(655h) Quantitative Operability Analysis of Process Supply Chains | AIChE

(655h) Quantitative Operability Analysis of Process Supply Chains


Swartz, C. L. E. - Presenter, McMaster University
Wang, H., McMaster University

The North American forest products industry (FPI) is primarily commodity-based, and is facing challenges from low-cost competitors, leading to a sustained decline in demand and over-capacity of equipment (Thorp, 2005). As a consequence, capital and operational costs, as well as R&D activities have been reduced, resulting in obsolete pulp and paper mills. A possible strategy to improve the struggling business model is through revenue diversification, in which value-added specialty products are produced along with conventional pulp and paper products (Orzechowska, 2005). In order to achieve this, new process technologies need to be incorporated into existing pulp and paper mills, and essentially transform them into integrated forest biorefineries (IFBR). The obsolete mills can be retrofitted and transformed into more sustainable IFBRs to promote product variety. The additional capital cost incurred is justified by having improved profitability and greater robustness against market volatility (Wising and Stuart, 2006).

A key consideration in the transformed FPI paradigm is that product, process and supply chain designs have adequate flexibility and robustness to changes in market conditions. This is applicable both at the strategic design level, where market changes sustained over long periods are considered, as well as at the tactical/operation level, where responsiveness to shorter-term variability is required.

Process plants operate in a continually changing environment and are required to operate satisfactorily under sustained changes as well as short-term fluctuations. Operability of a chemical process reflects the ability of a system to perform satisfactorily under the conditions away from the nominal operating and/or design conditions (Grossmann and Morari, 1984). Two considerations of operability are flexibility and dynamic responsiveness.  Flexibility reflects the ability of a system to remain feasible in the face of sustained changes, while dynamic responsiveness refers to the ability to respond rapidly to short-term fluctuations. Systematic and quantitative analyses for process operability have been proposed (Grossmann and Morari, 1984; Swaney and Grossmann, 1985), as well as the incorporation of operability considerations in optimization-based plant design (Mohideen et al., 1996; Baker and Swartz, 2004).

Analogous to chemical processes, supply chain processes are required to satisfactorily meet customer demand or transition between operating policies rapidly to exploit external opportunities. The above considerations have motivated an investigation into an optimization based framework for the design of operable supply chains. A quantitative framework to analyze supply chain flexibility was developed and demonstrated through case studies (Wang et al.,  2013).  Quantitative measures of responsiveness have also been established and included in supply chain design and analysis (You et al., 2008; Mastragostino and Swartz, 2014).  The focus of the present work is to combine both flexibility and responsiveness considerations within a single supply chain optimization framework.  This is particularly useful within the IFBR context, in which demand variation in commodity and value-added products occurs at different frequencies.  Sustained uncertain demand levels in the former are handled through flexibility considerations, while supply chain dynamics are taken into account with consideration of short-term fluctuations in value-added product demand.

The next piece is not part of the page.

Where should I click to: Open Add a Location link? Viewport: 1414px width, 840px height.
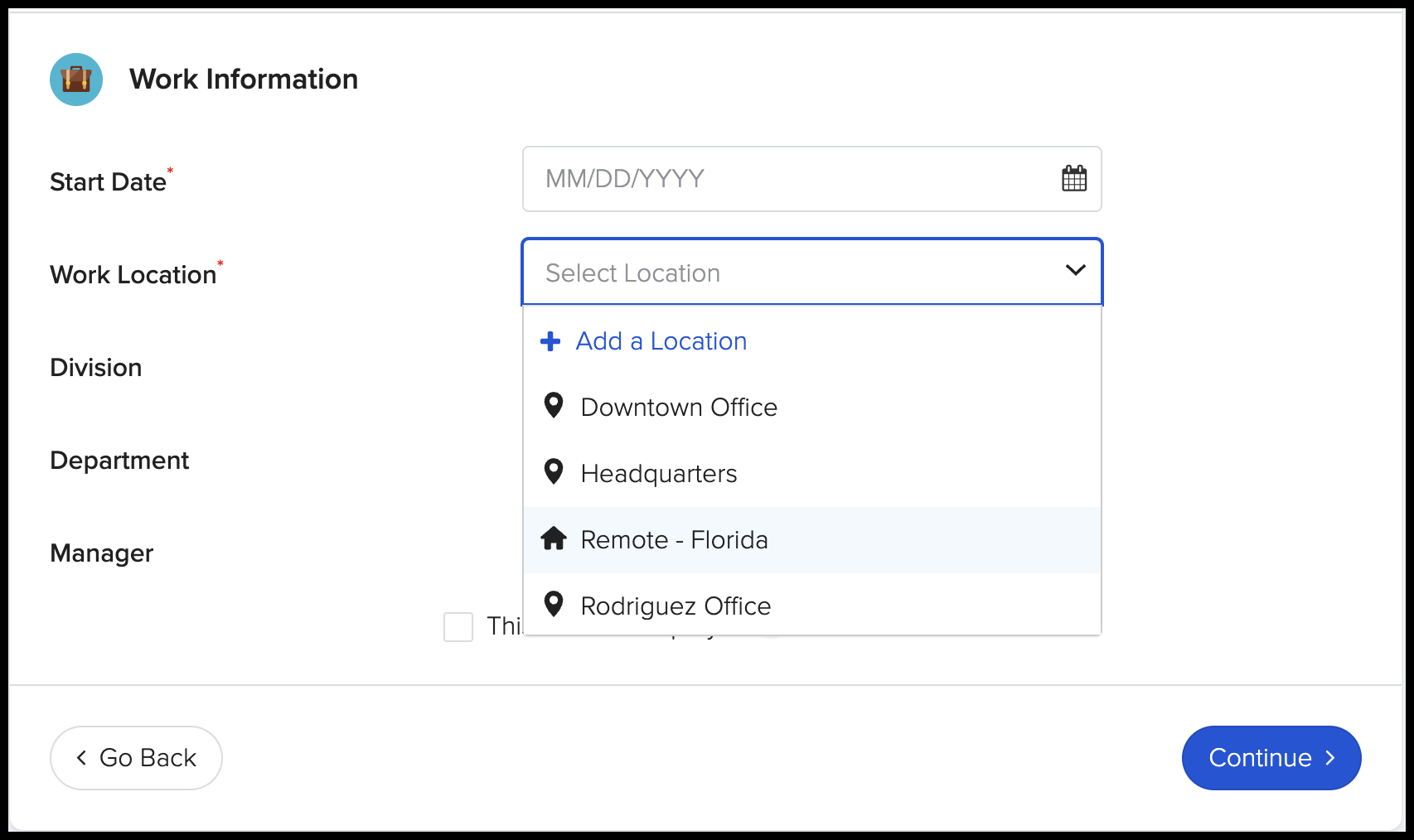(660, 340)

The proposed framework offers insights when examining the relations and trade-offs between flexibility, responsiveness, and profitability.  It can be applied not only to the design of new process supply chain networks, but also to existing supply chains for performance assessment based on economics and operability criteria. While motivated by FPI transformation, the methodology outlined is widely applicable to general process supply chain networks.